--- LISTED ENTRIES Enclosed Below ---
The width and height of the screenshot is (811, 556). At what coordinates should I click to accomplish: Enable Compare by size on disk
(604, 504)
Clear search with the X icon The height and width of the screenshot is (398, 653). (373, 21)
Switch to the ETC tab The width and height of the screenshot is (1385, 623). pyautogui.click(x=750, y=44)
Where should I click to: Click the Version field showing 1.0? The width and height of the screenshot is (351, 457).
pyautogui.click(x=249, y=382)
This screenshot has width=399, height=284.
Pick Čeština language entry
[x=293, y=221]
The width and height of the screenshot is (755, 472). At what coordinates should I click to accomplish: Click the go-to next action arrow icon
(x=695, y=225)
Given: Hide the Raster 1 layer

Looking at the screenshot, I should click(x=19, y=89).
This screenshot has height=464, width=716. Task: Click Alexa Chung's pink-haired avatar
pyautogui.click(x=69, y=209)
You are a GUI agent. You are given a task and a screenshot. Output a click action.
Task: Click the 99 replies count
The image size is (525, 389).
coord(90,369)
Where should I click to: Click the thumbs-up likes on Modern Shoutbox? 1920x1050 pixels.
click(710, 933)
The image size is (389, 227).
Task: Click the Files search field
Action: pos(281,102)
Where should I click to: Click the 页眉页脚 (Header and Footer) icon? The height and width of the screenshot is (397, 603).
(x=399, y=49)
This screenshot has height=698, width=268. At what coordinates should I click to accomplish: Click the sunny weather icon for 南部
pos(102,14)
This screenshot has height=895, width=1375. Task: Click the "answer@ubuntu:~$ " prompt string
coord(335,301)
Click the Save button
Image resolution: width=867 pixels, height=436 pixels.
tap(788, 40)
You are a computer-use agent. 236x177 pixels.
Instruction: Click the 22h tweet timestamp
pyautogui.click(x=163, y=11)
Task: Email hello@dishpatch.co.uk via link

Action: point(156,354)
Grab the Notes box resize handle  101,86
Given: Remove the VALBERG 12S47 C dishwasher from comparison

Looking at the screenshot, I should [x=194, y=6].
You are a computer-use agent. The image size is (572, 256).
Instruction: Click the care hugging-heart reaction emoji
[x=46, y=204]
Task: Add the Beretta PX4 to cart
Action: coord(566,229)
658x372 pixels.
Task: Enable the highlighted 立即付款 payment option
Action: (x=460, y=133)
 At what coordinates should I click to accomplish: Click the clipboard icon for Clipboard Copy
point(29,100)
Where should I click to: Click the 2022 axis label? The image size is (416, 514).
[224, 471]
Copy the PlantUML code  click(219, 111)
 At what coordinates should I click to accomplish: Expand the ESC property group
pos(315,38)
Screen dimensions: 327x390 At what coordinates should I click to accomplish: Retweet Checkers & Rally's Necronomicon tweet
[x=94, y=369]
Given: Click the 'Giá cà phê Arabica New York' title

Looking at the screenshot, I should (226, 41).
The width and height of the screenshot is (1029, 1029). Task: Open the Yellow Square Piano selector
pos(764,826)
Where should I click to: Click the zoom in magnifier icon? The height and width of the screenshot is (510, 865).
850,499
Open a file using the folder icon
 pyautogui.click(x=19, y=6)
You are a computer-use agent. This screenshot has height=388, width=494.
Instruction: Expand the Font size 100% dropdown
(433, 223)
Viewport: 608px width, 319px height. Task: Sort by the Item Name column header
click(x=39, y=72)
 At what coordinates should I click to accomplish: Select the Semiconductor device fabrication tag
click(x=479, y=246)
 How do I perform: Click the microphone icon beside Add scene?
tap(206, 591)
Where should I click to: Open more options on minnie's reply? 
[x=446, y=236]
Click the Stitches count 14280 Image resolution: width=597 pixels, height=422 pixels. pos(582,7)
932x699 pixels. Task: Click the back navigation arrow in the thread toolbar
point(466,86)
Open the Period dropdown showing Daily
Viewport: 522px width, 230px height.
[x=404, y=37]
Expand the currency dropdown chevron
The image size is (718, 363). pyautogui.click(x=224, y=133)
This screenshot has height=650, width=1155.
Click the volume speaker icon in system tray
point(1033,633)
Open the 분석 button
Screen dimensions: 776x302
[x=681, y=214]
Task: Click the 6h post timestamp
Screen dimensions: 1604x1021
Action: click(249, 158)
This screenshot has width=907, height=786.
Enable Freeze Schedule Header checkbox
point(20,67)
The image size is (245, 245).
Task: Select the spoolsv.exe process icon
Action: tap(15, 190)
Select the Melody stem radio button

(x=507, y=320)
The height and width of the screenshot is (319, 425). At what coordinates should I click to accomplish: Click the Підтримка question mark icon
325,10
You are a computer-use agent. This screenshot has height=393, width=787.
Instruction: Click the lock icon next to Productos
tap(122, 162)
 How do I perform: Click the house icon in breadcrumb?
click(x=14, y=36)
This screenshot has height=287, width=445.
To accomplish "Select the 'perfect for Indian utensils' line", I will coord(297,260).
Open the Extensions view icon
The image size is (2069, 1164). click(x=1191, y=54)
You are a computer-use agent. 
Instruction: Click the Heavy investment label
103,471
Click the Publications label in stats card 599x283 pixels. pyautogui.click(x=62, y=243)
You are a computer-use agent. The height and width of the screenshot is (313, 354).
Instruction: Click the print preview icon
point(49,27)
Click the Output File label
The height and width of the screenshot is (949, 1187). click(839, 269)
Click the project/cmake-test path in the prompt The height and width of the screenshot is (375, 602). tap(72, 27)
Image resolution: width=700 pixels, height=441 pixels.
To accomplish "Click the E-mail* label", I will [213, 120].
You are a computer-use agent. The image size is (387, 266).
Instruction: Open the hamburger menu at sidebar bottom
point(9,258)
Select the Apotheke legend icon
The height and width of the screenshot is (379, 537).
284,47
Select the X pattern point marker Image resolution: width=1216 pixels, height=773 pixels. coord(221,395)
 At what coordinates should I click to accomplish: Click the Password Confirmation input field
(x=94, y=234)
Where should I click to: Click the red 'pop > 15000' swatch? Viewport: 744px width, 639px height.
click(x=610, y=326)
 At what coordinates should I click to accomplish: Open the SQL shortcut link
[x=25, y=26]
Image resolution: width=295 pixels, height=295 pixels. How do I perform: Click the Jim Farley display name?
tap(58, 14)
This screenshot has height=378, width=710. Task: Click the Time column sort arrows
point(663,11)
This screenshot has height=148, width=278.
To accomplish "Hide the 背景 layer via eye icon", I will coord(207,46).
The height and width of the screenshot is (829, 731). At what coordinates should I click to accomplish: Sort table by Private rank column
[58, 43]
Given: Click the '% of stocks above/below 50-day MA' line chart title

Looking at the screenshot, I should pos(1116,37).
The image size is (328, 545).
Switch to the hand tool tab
--- End of Enclosed LISTED ENTRIES ---
Within the data above, the span starting at the line containing "Open the 분석 button" and ending at the line containing "This screenshot has width=907, height=786." is to be retyped exactly, with no other lines.

■ RESPONSE TO THIS TASK
Open the 분석 button
Screen dimensions: 776x302
[x=681, y=214]
Task: Click the 6h post timestamp
Screen dimensions: 1604x1021
Action: click(249, 158)
This screenshot has width=907, height=786.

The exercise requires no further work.